Dataset entries
* * * *

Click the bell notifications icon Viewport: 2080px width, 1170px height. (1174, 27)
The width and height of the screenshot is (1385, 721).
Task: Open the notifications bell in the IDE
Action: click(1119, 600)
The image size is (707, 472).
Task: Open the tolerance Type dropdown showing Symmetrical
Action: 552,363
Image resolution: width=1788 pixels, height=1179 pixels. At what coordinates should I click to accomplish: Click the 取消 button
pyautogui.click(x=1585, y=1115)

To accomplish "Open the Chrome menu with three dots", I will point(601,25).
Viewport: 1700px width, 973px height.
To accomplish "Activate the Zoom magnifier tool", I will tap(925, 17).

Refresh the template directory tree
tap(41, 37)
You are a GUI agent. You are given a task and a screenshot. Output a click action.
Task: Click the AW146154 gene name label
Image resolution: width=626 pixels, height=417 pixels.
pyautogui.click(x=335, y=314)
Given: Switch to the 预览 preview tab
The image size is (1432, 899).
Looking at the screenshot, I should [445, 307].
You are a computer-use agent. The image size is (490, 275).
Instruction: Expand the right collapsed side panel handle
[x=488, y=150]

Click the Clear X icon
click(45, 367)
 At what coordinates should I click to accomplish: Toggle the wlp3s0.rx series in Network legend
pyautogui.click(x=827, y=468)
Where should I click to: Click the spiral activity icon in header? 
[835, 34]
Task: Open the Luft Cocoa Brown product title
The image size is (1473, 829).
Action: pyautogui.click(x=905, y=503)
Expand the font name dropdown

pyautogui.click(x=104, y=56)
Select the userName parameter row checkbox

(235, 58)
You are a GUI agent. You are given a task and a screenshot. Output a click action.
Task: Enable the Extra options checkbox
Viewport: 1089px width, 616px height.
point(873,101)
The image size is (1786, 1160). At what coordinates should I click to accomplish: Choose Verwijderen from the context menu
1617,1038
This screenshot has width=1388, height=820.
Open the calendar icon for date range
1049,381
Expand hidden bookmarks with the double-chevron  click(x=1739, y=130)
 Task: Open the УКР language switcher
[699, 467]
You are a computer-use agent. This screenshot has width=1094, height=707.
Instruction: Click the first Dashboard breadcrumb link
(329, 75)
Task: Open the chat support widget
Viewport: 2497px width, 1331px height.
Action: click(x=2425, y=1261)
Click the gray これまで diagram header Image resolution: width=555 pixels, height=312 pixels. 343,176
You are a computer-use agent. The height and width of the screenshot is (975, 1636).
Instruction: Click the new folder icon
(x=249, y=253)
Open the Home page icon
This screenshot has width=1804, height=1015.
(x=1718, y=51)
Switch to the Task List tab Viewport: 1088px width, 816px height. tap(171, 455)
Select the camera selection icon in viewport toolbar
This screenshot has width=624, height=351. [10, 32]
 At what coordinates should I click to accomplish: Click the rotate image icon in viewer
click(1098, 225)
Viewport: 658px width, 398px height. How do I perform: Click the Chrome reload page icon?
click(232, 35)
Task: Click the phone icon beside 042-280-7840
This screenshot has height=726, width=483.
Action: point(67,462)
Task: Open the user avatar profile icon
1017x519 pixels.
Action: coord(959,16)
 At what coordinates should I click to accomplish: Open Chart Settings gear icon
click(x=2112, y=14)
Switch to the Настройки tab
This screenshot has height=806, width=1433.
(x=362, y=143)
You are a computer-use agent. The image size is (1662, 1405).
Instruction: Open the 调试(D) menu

* * * *

## Task brief
Copy all the records above exactly, missing none.

## Task answer
Click the bell notifications icon Viewport: 2080px width, 1170px height. (1174, 27)
The width and height of the screenshot is (1385, 721).
Task: Open the notifications bell in the IDE
Action: click(1119, 600)
The image size is (707, 472).
Task: Open the tolerance Type dropdown showing Symmetrical
Action: 552,363
Image resolution: width=1788 pixels, height=1179 pixels. At what coordinates should I click to accomplish: Click the 取消 button
pyautogui.click(x=1585, y=1115)

To accomplish "Open the Chrome menu with three dots", I will point(601,25).
Viewport: 1700px width, 973px height.
To accomplish "Activate the Zoom magnifier tool", I will tap(925, 17).

Refresh the template directory tree
tap(41, 37)
You are a GUI agent. You are given a task and a screenshot. Output a click action.
Task: Click the AW146154 gene name label
Image resolution: width=626 pixels, height=417 pixels.
pyautogui.click(x=335, y=314)
Given: Switch to the 预览 preview tab
The image size is (1432, 899).
Looking at the screenshot, I should [445, 307].
You are a computer-use agent. The image size is (490, 275).
Instruction: Expand the right collapsed side panel handle
[x=488, y=150]

Click the Clear X icon
click(45, 367)
 At what coordinates should I click to accomplish: Toggle the wlp3s0.rx series in Network legend
pyautogui.click(x=827, y=468)
Where should I click to: Click the spiral activity icon in header? 
[835, 34]
Task: Open the Luft Cocoa Brown product title
The image size is (1473, 829).
Action: pyautogui.click(x=905, y=503)
Expand the font name dropdown

pyautogui.click(x=104, y=56)
Select the userName parameter row checkbox

(235, 58)
You are a GUI agent. You are given a task and a screenshot. Output a click action.
Task: Enable the Extra options checkbox
Viewport: 1089px width, 616px height.
point(873,101)
The image size is (1786, 1160). At what coordinates should I click to accomplish: Choose Verwijderen from the context menu
1617,1038
This screenshot has width=1388, height=820.
Open the calendar icon for date range
1049,381
Expand hidden bookmarks with the double-chevron  click(x=1739, y=130)
 Task: Open the УКР language switcher
[699, 467]
You are a computer-use agent. This screenshot has width=1094, height=707.
Instruction: Click the first Dashboard breadcrumb link
(329, 75)
Task: Open the chat support widget
Viewport: 2497px width, 1331px height.
Action: click(x=2425, y=1261)
Click the gray これまで diagram header Image resolution: width=555 pixels, height=312 pixels. 343,176
You are a computer-use agent. The height and width of the screenshot is (975, 1636).
Instruction: Click the new folder icon
(x=249, y=253)
Open the Home page icon
This screenshot has width=1804, height=1015.
(x=1718, y=51)
Switch to the Task List tab Viewport: 1088px width, 816px height. tap(171, 455)
Select the camera selection icon in viewport toolbar
This screenshot has width=624, height=351. [10, 32]
 At what coordinates should I click to accomplish: Click the rotate image icon in viewer
click(1098, 225)
Viewport: 658px width, 398px height. How do I perform: Click the Chrome reload page icon?
click(232, 35)
Task: Click the phone icon beside 042-280-7840
This screenshot has height=726, width=483.
Action: point(67,462)
Task: Open the user avatar profile icon
1017x519 pixels.
Action: coord(959,16)
 At what coordinates should I click to accomplish: Open Chart Settings gear icon
click(x=2112, y=14)
Switch to the Настройки tab
This screenshot has height=806, width=1433.
(x=362, y=143)
You are a computer-use agent. The image size is (1662, 1405).
Instruction: Open the 调试(D) menu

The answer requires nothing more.